So we can look forward to a housing crash and generally not worry about the rest of the economy going bust at the same time. 2007 was a special snowflake of loving stupid decisions and unintended consequences.

Thinking back to 2007 with 20/20 hindsight is weird. Housing prices in my area actually increased, which sounded great until you realized that prices went up because the only people who could sell their homes were the exceedingly few who had equity, drying up supply even faster than the rapidly shrinking demand. Prices went up, but the number of sales cratered by like 90%. And then the foreclosures and short sells started and the bottom dropped out.

olylifter
Sep 13, 2007

I'm bad with money and you have an avatar!

melon cat posted:

"You should take out a loan while the banks are stupid and greedy enough to give you one!"

It really is insane. I was talking to our real estate agent the other day, and she told us that Toronto's real estate listings usually involve about 15 bidders, and the winning bid always ends up being someone who pays $150K+ above asking with no conditions. In many cases, it's a foreign buyer with deep pockets who may, or may not, occupy the residence. Offers with home inspection conditions are completely ignored due to the sheer chaos of the bubble, and in most cases the houses are sold before they show up on the official MLS listing site.

House sold at Dufferin and Steeles the other day for 400k over the asking price, like 800 people showed up to see the place. https://www.thestar.com/business/2016/12/21/gta-house-goes-for-400000-over-asking-it-was-like-a-rock-concert.html - loving dufferin and steeles. Middle of nowhere bullshit. Might as well be in Barrie.

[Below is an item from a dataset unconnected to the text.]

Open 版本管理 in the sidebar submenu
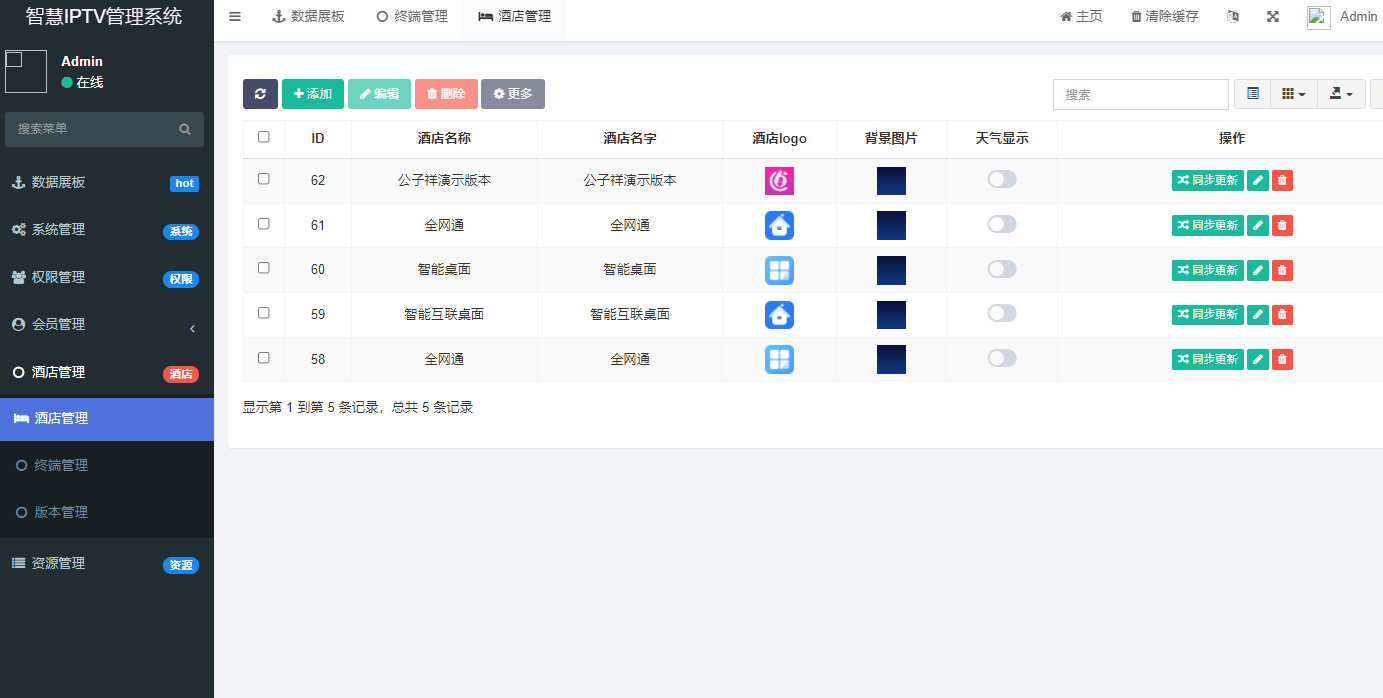This screenshot has height=698, width=1383. 61,512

Toronto real estate is utterly hosed. They've been predicting the bubble was gonna burst for at least 5 years, but every year, nay, every month there's new records being set for the average home price in the GTA.

sparkmaster
Apr 1, 2010
1.1 million for that? Seller extreme GWM for not even staging or making basic repairs.

Whats the rental market like in the city?

Guest2553
Aug 3, 2012


olylifter posted:

They've been predicting the bubble was gonna burst for at least 5 years, but every year, nay, every month there's new records being set for the average home price in the GTA.

That line is my favorite, it's the personal finance equivalent of 'some smokers live til' 90'. You can't pinpoint the day a goon will drop dead from a heart attack, but it doesn't mean they should keep stuffing their sedentary asses full of doritos and mountain dew.

e. 'they' have been saying the same thing about vancouver for years and they're starting to go tits up now, something something this time it's different.

BonerGhost
Mar 9, 2007

melon cat posted:

"You should take out a loan while the banks are stupid and greedy enough to give you one!"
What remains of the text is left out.